Awareness is portayed as Light, and from this article I receive, there appears to me to be a firm assent to the experience of "allowing", that Light to show us both the choices before us, and the grace of utter freedom to allow us the choice of what we, "ourselves" will allow to emerge. Response-ability has usually implied for me, the ability to respond appropriately to the situation. The word arises from its original root meaning of, "to make one's own". And thus we "appropriate" something. In responding "appropriately", in following your understanding, our "I", enlightened by time given to Awareness, "allows" the choice of awareness to emerge with a sense of, own-ing that choice, but also, in a sense, allowing the situation (also an awareness) to own it and all the ensuant consequences for ourselves and others. It also embraces the thought that we allow the awareness emerging, to own us. I taste also the rasa in "appropriately", of it being a 'fitting' own-ing. It is fitting and appears right, with all that has come to us in awareness, to allow this to emerge, and merge into our lives.
Paths that have a lot of rules of behaviour, and expected responses I expect would be discomfited by this approach, distrusting the inherent freedom for an individual awareness to get it wrong. Conversely, the New Yoga commits to its experiential understanding that out of awaiting upon Awareness, correct individual choices will ensue. If Awareness, Shiva, is as we say, then this is exactly what should be expected to happen.
I am seeking to relate all this to the dark aspect of shakti manifestation from awareness, and how this is embraced , or contained or seen. At its utmost manifestation this is about the demonic that arises, the destructive, or the chaotic, that can be seen in tamasic, or rajasic extremes, or both together. My reflections on this in the past have brought me to the understanding that these aspects are allowed for as the necessary background of the emerging Light of Awareness, which is that which we both allow and follow as it leads us.

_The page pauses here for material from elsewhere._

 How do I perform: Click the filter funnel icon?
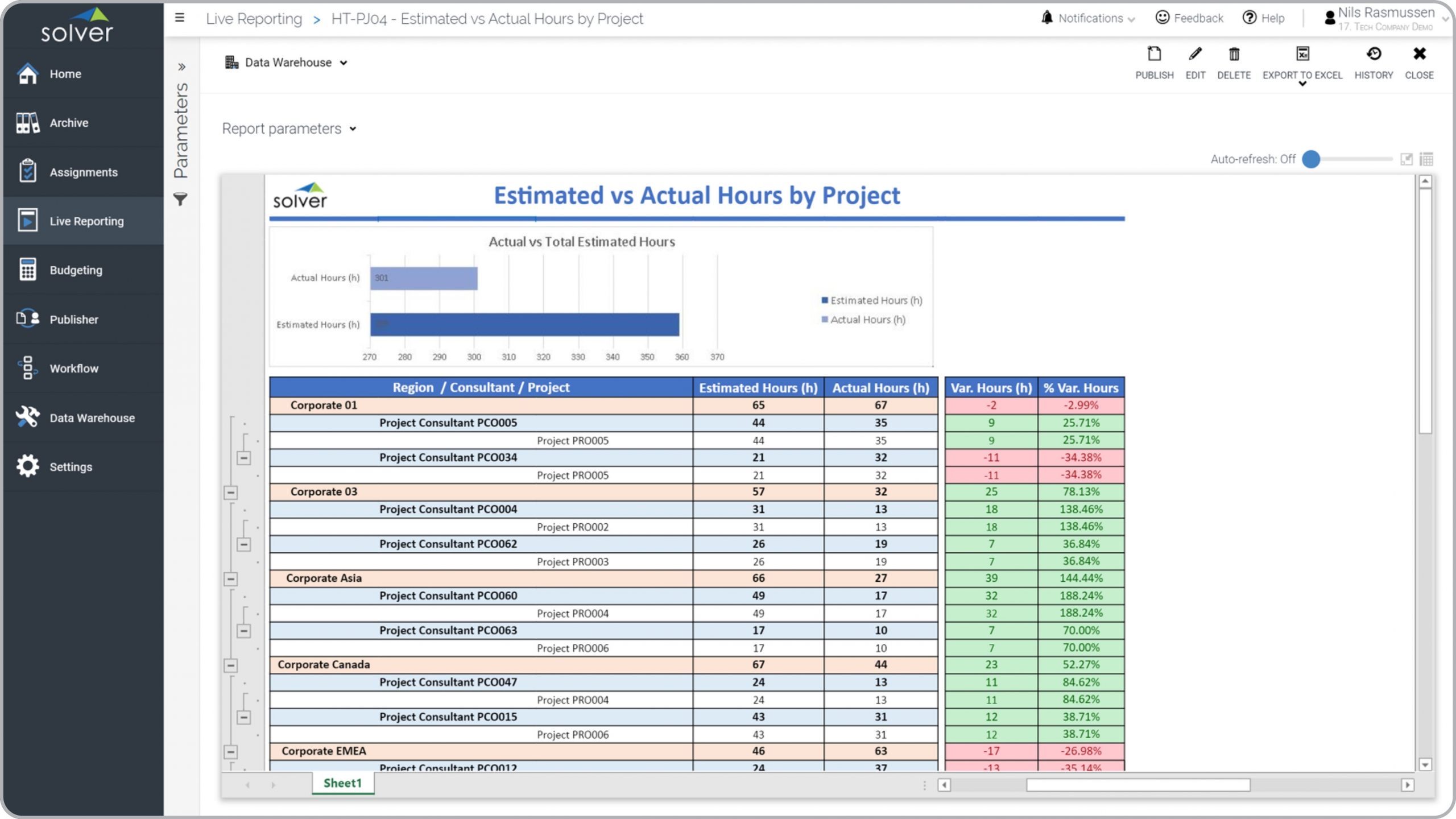pyautogui.click(x=180, y=200)

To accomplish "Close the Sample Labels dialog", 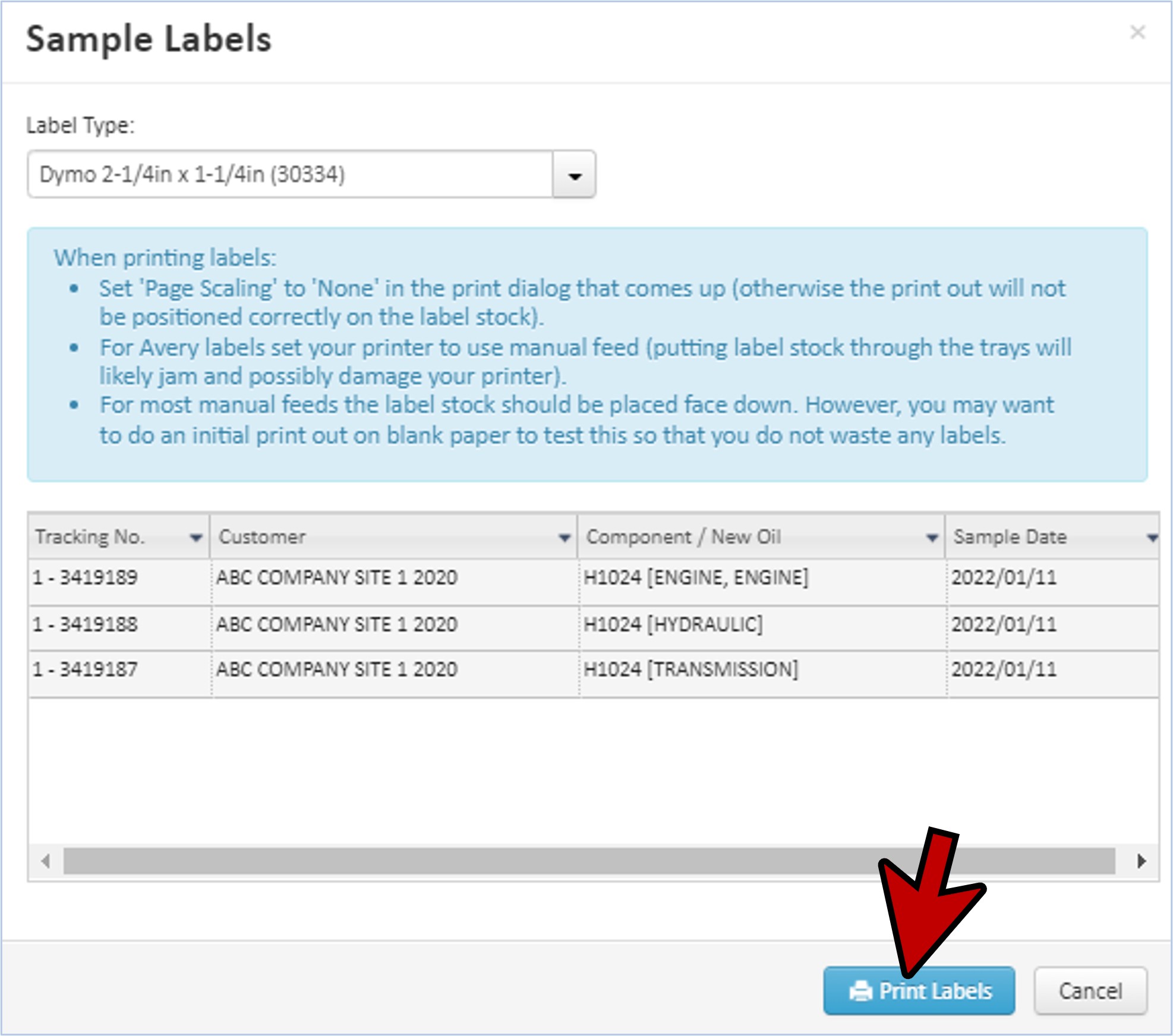I will [x=1137, y=32].
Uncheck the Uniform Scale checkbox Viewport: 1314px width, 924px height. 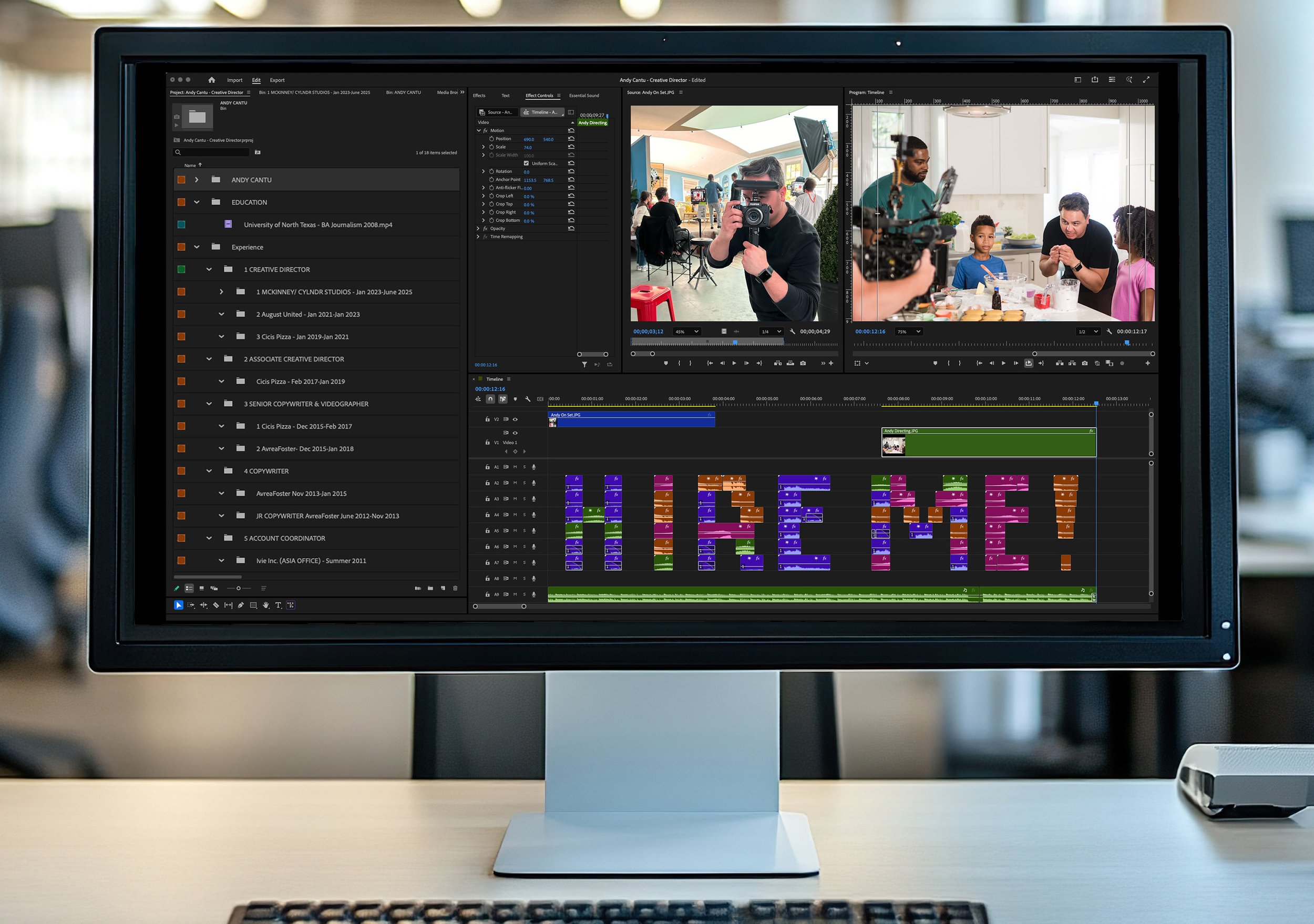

I see a problem arising from the incorrect interpretation of the freedom of response to awareness, leading to the difficulties of relative moralism. One mans food is anothers poison, so, hey, everything is ok, ultimately. This is not so. But errant followings of supposed inner awareness have occurred, in history and ourselves. Often murderous tyrannical systems have been built on lofty philosphies, even today. This is correctly seen as avidya, not seeing, or ignorance, from which future learning for individuals and humanity can emerge. I think I am grappling with the core of discrimination within the free response to awareness. In Tantric practice, I see it as the connection constantly being formed with the Whole, the mark of Shiva in All, that brings discrimination. What is wholistic is wholesome, fruitful, constructive. The dark tends to obscure, separate, and anything separative, ultimately is destructive, dissolving - but this is all also part of the all-embracing Triadic Nature.
In your words, or others of the kula, more clarity I expect will ensue.